Scott Davids and Noah Sutcliffe have been friends since they were in the first grade. When Sutcliffe's family moved from Pasadena to Washington, D.C. for a year, a young Davids came out to visit from Highland Park with a briefcase of Nintendo video games. So it didn't seem so far-fetched that now in their early 30s, they are opening a classic arcade games bar, EightyTwo, together in downtown L.A.
Is your inner child salivating? Well, it should be.
The bar will be nestled in the heart of the Arts District, around the corner from institutions like Wurstküche and The Pie Hole. The walls outside are adorned with vibrant graffiti art from local artists - something that was already there before they bought the building.
The two have been renovating the space with Sci-Arc architect Darin Johnstone and plan on opening it in a few weeks.
The space will be minimalistic, with polished concrete floors and open exposed beams. It'll combine two rooms that add up to 4,000 square feet, plus a 1,700 square-foot outdoor patio. Imagine if the back area of Little Tokyo's Far Bar expanded and was coupled with the liveliness of game-centric Golden Road Brewing. Not only will EightyTwo be a full-serviced bar, but it will also be a place for events, music and an arcade league. [Editor's note: This paragraph was corrected after publication. See note at story's end.]
"I want my parents to go in there and think it's really awesome to play a game with an ice cold beer," says Sutcliffe, an entertainment lawyer. "Super hardcore gamers should be able to come to our spot and play in front of people and show what a crazy high score they get. Also, we want random people who just want to come in and sit and just hang out and be inspired to play a game."
The name of the bar is an homage to the year 1982, the golden age of the arcade. EightyTwo will have over 40 arcade games and pinball machines in rotation - from foundational classics like Ms. Pac-Man, Donkey Kong and Street Fighter 2 to the rare Missile Command cockpit. All of the arcade games are from Davids' personal collection; up until this point, he had been keeping them at his and his friends' homes and in storage.
Molly Atkinson, 35, had been doing the same with her pinball machines before she opened Echo Park's Pins and Needles pinball arcade four years ago. Now, she will be playing a major role in EightyTwo as manager and resident technician. In addition, she will bring over some of her personal collection to the joint and hit up websites like Craigslist to source more games for the bar. Even with lending out her games, she still has enough to keep operating operating Pins and Needles. She met Davids years ago through his girlfriend who convinced him to join Atkinson's pinball league, which she runs on Tuesday nights at her shop. She has to turn folks away on some nights as it gets too packed. Who knew pinballing would be so popular in our city?

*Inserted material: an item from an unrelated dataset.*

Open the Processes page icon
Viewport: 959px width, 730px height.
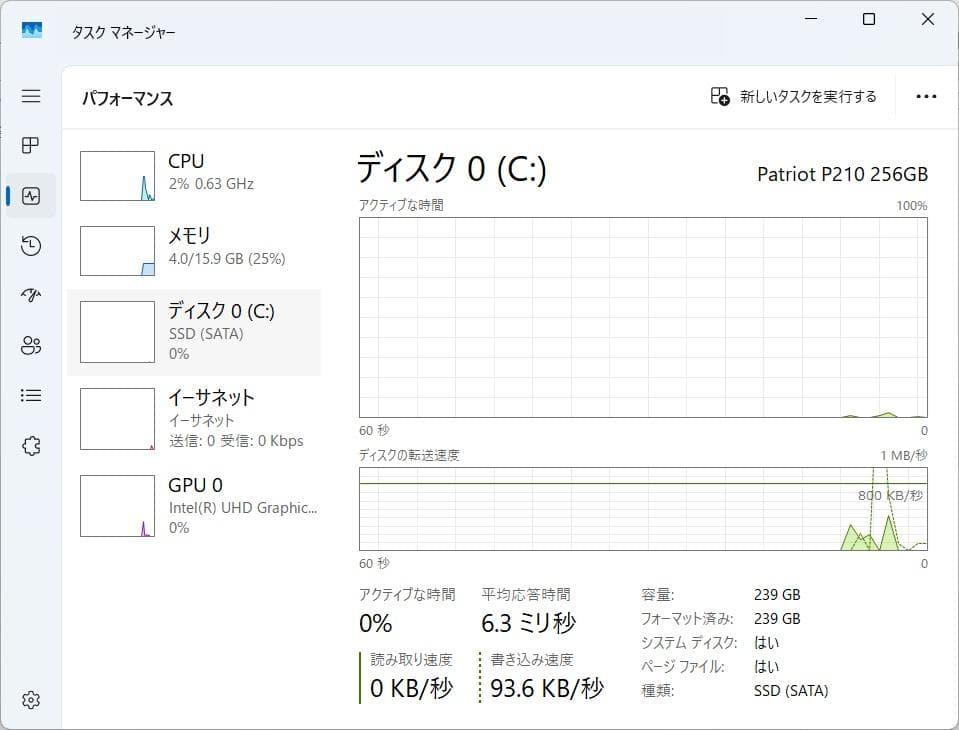[30, 146]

EightyTwo "is going to break the word 'arcade' out of the old sort of dodgy, seedy, underground neon cage it's been in," says Atkinson. "It's a fresh, clean, open, warm museum type of space [where] the creativity and history of the games are celebrated - more than just designed to pump quarters."
What makes EightyTwo so special is how passionate the people who are running it feel about gaming. Even Davids' visual effects company for feature films is named Level 256 VFX. Level 256, he says, is a geek video game term that refers to how every older game ends at level 255, thus making level 256 the end.
His childhood memories are full of video games - his family didn't sit around watching football together. "We watched Twilight Zone and played Space Invaders," he says.
Although Davids' vision of his arcade bar started when he was a child, he was especially blown away when he went to a gamer event at iam8bit's gallery in Echo Park, where they were giving away a Galaga arcade game to the person with the highest score. He recounted how there were 100 people in line hoping to win the game. The competitive matches were being projected on the walls, people were drinking a DJ was spinning music and everyone was cheering on the players.
"It's like performance art," says Davids. "It's insane the level of mastery of this game."
See also: iam8bit's Art Show About Retro Video Games, From DuckTales to E.T.
Editor's note: This story originally reported the size of the space incorrectly. It's 4,000 square feet, not 2,000. We regret the error.